After rushing to the scene, Hugh McElroy, a police hostage negotiator, sets up a perimeter and begins making a plan to communicate with the gunman. As his phone vibrates with incoming text messages he glances at it and, to his horror, finds out that his fifteen-year-old daughter, Wren, is inside the clinic.

But Wren is not alone. She will share the next and tensest few hours of her young life with a cast of unforgettable characters: A nurse who calms her own panic in order save the life of a wounded woman. A doctor who does his work not in spite of his faith but because of it, and who will find that faith tested as never before. A pro-life protester disguised as a patient, who now stands in the cross hairs of the same rage she herself has felt. A young woman who has come to terminate her pregnancy. And the disturbed individual himself, vowing to be heard.

Told in a daring and enthralling narrative structure that counts backward through the hours of the standoff, this is a story that traces its way back to what brought each of these very different individuals to the same place on this fateful day.

My Take

Probably not really a crime fiction title, or at the very boundaries of the genre.

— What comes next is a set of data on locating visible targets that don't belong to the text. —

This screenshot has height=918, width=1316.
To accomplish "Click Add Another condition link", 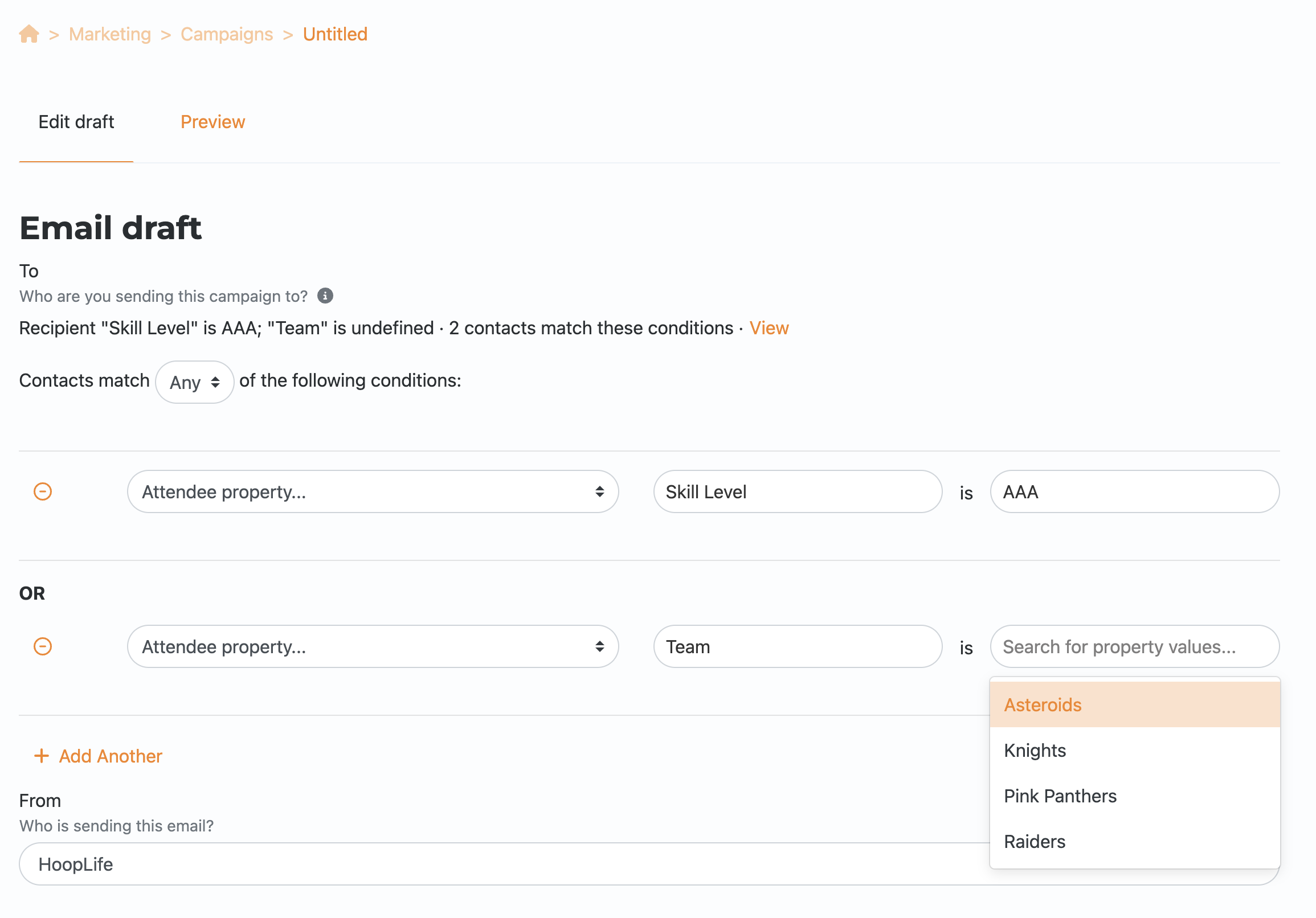I will [x=111, y=756].
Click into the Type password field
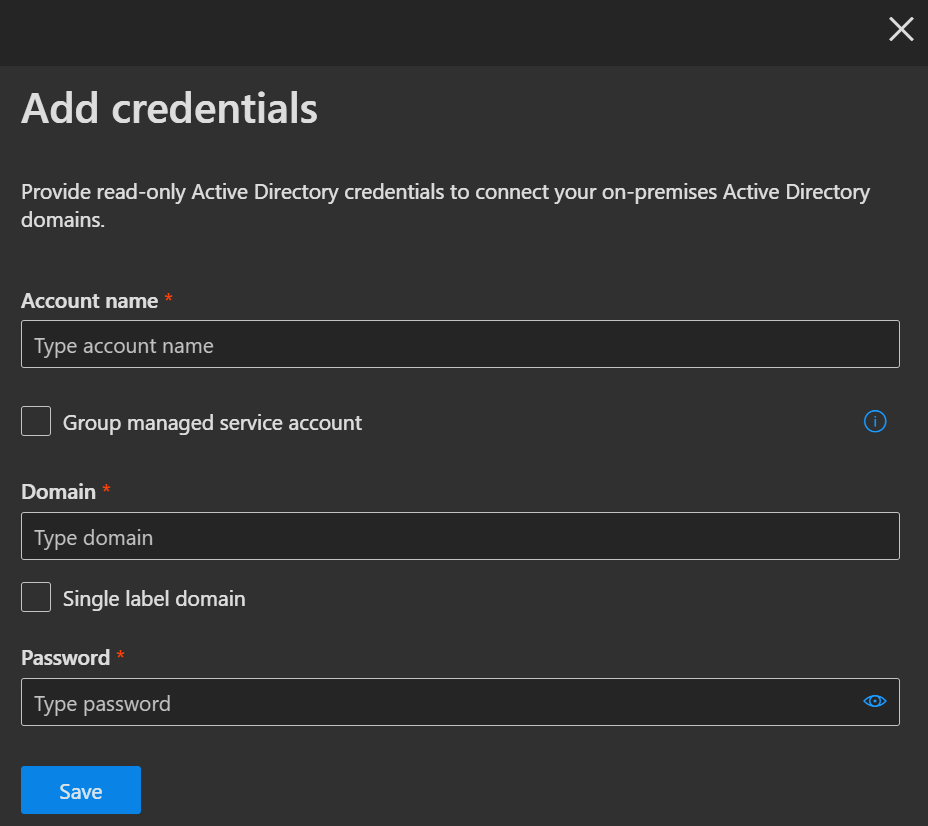The image size is (928, 826). [x=440, y=703]
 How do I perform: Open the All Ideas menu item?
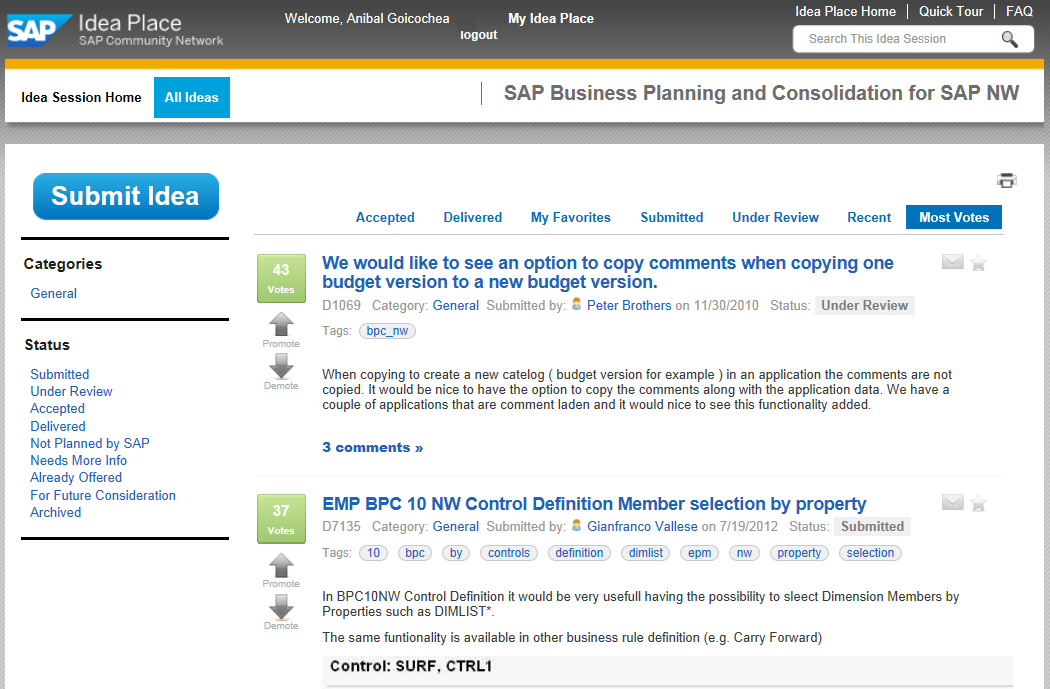click(191, 97)
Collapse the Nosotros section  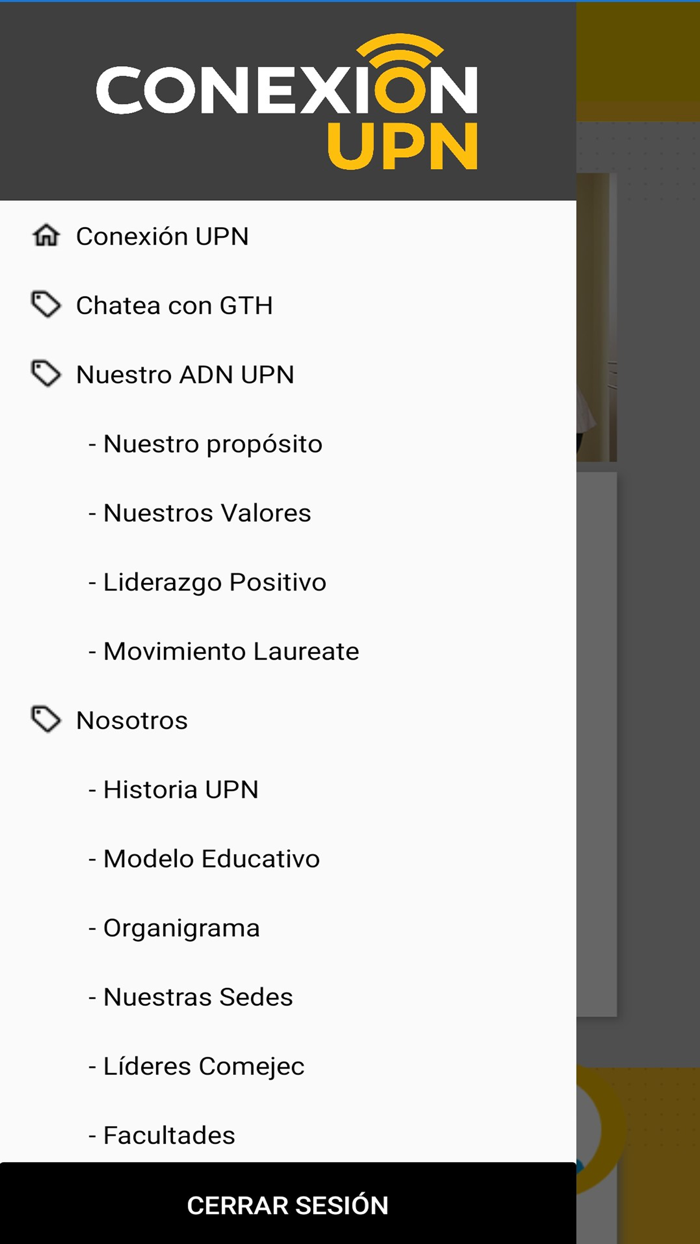point(131,719)
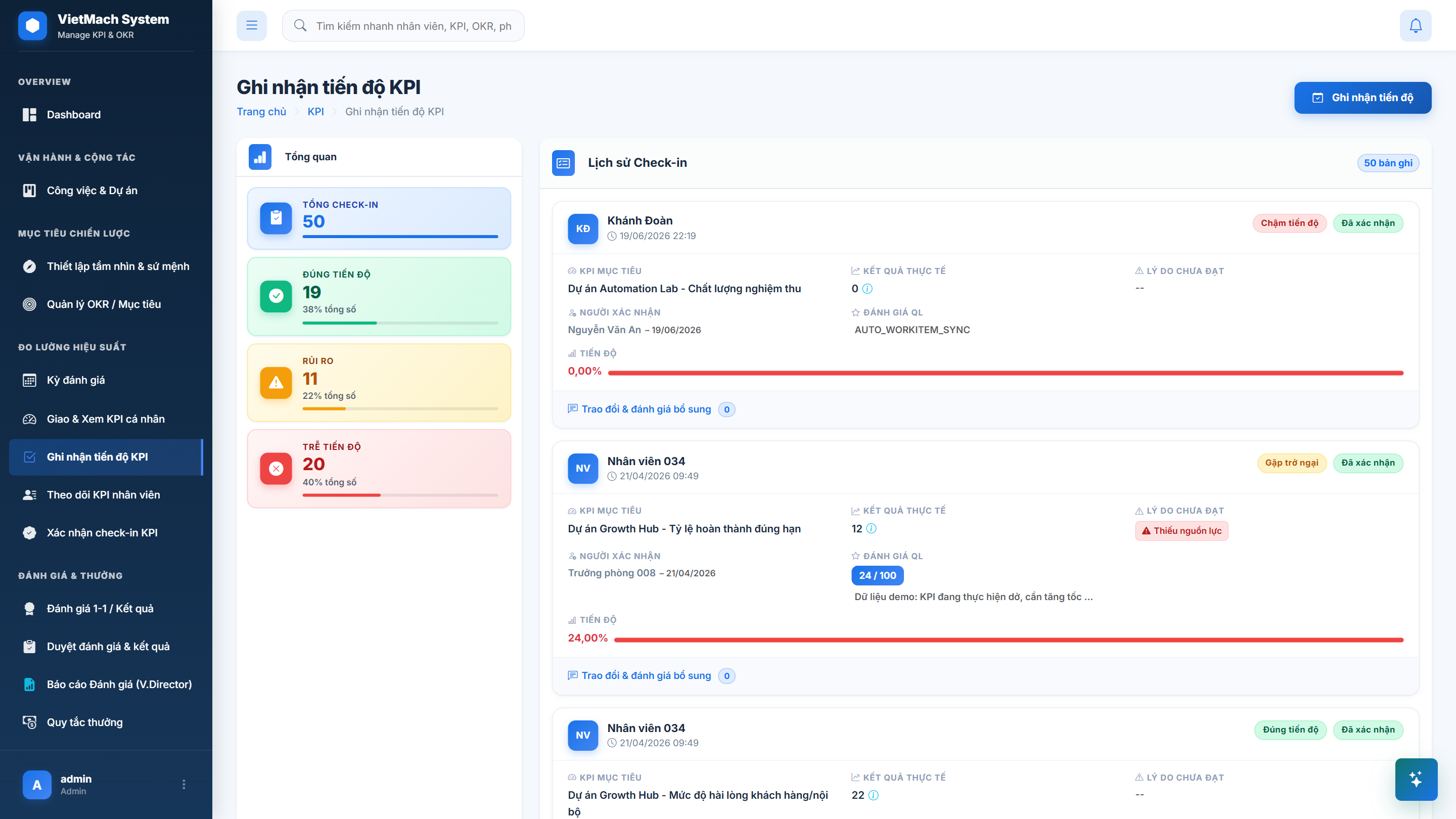Screen dimensions: 1456x819
Task: Click the KPI breadcrumb link
Action: 315,111
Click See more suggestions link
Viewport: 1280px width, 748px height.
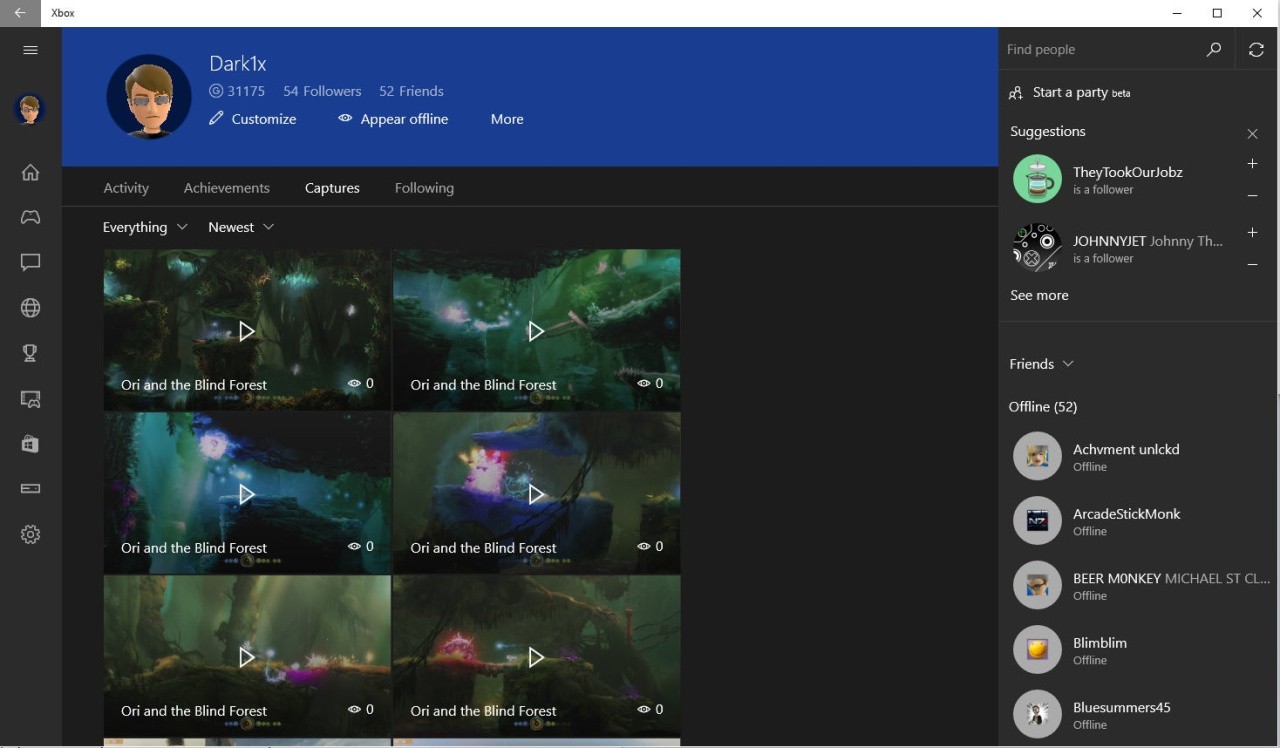point(1039,295)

This is so obviously a book with a message. It comes through the narration and the characters as well as in the "Author's Note", the bibliography, and the blurb.
one of the most fearless writers of our time—tackles a complicated issue in this gripping and nuanced novel. How do we balance the rights of pregnant women with the rights of the unborn they carry? What does it mean to be a good parent? A Spark of Light will inspire debate, conversation . . . and, hopefully, understanding.

I found the narrative structure a challenge and was tempted at times to read the chapters in reverse order so that I could get the events in the right order. In the long run I continued to read in the order as published. The structure did give the author considerable flexibility in the presentation of background detail on every character that we met.

There were a couple of twists to the story that I was not expecting and they were cleverly done. A worthwhile read.

During the 10 year life of this blog I have not reviewed a novel by this author even though she has written a massive number of books - that is why I have used the "new to me" label.

My rating: 4.5

About the author

Jodi Picoult, 52 , is the bestselling author of twenty-four novels: Songs of the Humpback Whale (1992), Harvesting the Heart (1994), Picture Perfect (1995), Mercy (1996), The Pact (1998), Keeping Faith (1999), Plain Truth (2000), Salem Falls (2001), Perfect Match (2002), Second Glance (2003), My Sister's Keeper (2004), Vanishing Acts (2005), The Tenth Circle (2006), Nineteen Minutes (2007), Change of Heart (2008), Handle With Care (2009), House Rules (2010), Sing You Home (2011), Lone Wolf (2012), The Storyteller (2013), Leaving Time (2014), and the YA novels Between The Lines (2012), and Off The Page (2015), co-written with her daughter Samantha van Leer. Her last ten novels including her highly acclaimed novel, Small Great Things (2016), have debuted at number one on the New York Times bestseller list. Her twenty-fifth novel, A Spark of Light, will be published October, 2018.